Sunday, April 10, 2011

April 9, 2011

Wild Acres. What must be remarked upon is the extreme, the awesome, the almost disturbing silence of this place. Dead silent. Away from the crowd last night it was silent as mist. This morning, with the sky pink and gray, there is not a bird singing, not a branch rubbing against a branch. A most solemn and heroic silence. Are all the hills round about as silent as this? I suppose the very act of going to find out would bring silence to things which might have been crying out. Are we the cause of the silence, or a local mitigation of it?

Contrary to expectation, I enjoyed my first evening here. My legs were more of a bother than I expected (though that is relieved this morning), but the company was cheerful and the introductory meeting–where we all introduced ourselves and we featured writers read–was by several levels of magnitude less tedious than it might have been. Apparently I read “The Friend at the Pool” to good effect. I liked it as I was reading it, its simplicity and mirth a happy surprise. Mark Smith-Soto read some ferociously good poems.

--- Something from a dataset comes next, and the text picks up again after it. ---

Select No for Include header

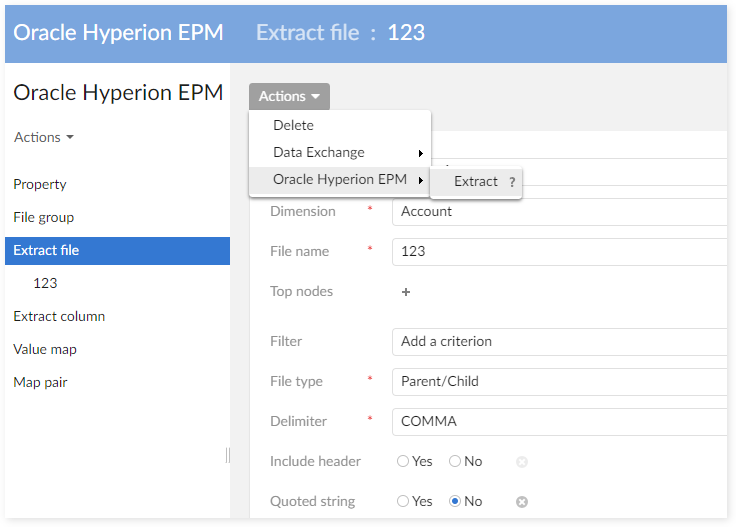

All in all, though, I didn’t think the featured writers were that good, and maybe that will be an encouragement to the participants.

Just now, far down in the valley, a cardinal whoops and a mourning dove coos.

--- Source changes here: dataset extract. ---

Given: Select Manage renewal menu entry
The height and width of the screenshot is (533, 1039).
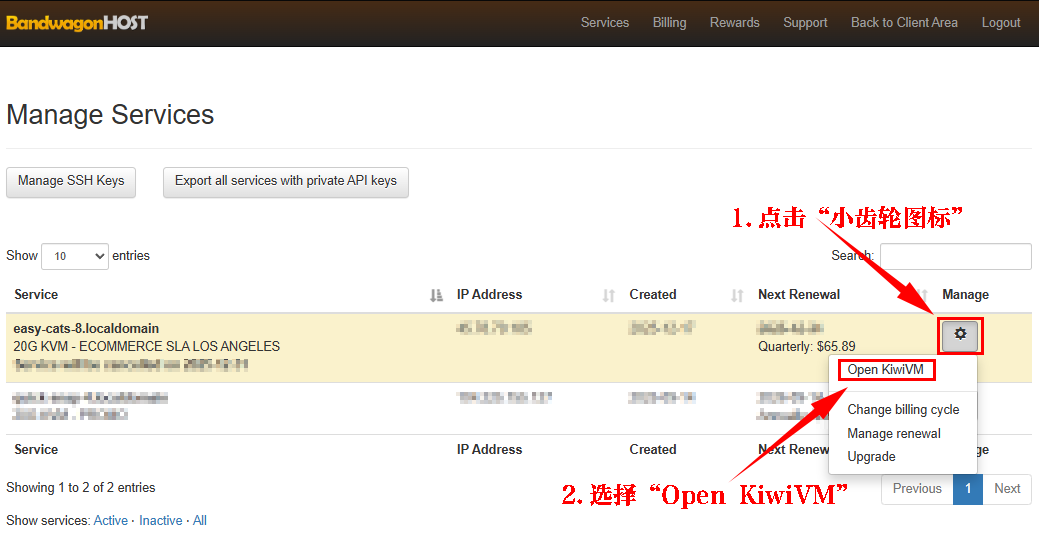Looking at the screenshot, I should pyautogui.click(x=893, y=433).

Back at the side of my old friend Luc. People lose contact. I don’t like that so much. I would still be buddies with the kids I was buddies with on Goodview Avenue if the world hadn’t changed around me.

Evening. Two of my three sessions are behind me. I will never admit to what degree they were pure improvisation, as shall the next and last coming up in half an hour. It is possible that we shall all be washed away by then. Arguably the worst weather on Planet Earth rages outside: torrential, gale-driven rain interspersed and sometimes replaced by sizeable, concussive hail. Thunder rolls. The roof shakes. The walks overflow with new creeks armed with white pellets of ice. I don’t know what the wild creatures do out unprotected in this calamity. Since I moved here I’ve been amazed by the flooding of mountaintops. It seems counterintuitive, but one sees it again and again. Something is making tremendous noise, and I’m not sure what It is. Maybe all these trees drummed by hail and wind at once.

The weekend’s participants are more varied and less purely literary than one usually encounters at events such as this, I suppose because The Sun is itself as much spiritual and political as it is literary. They are game and attentive, only occasionally combative. But three classes in a day is hard even if you’d had a semester to build up to it. I don’t know how much money I’m getting for this, but unless it’s a great deal indeed, I will have earned it. One man– who everybody says looks like me–insisted that I admit that my Sun stories are “gems” that only a person with special knowledge could have written. People come thinking that authorship is a fraternity one enters with a secret password rather than through actual labor. They want me to give them that word. When I say there is no such thing, they assume they have asked in the wrong way. You see it in their faces.

I’ve been too exhausted to socialize much. At every break I lie down, nap, my customary way of fighting off the fever. Socialization would just make me frantic concerning the brevity of all such things.

Later evening. My central responsibility is despatched. The last session was a tooth-pull. I hope it didn’t show. Entirely my fault for being shoddily prepared. When I hear me talking about writing it seems an infinitely noble undertaking. When I hear me talking about writing, I never mention envy or disappointment. Such purity in me, when I speak of it.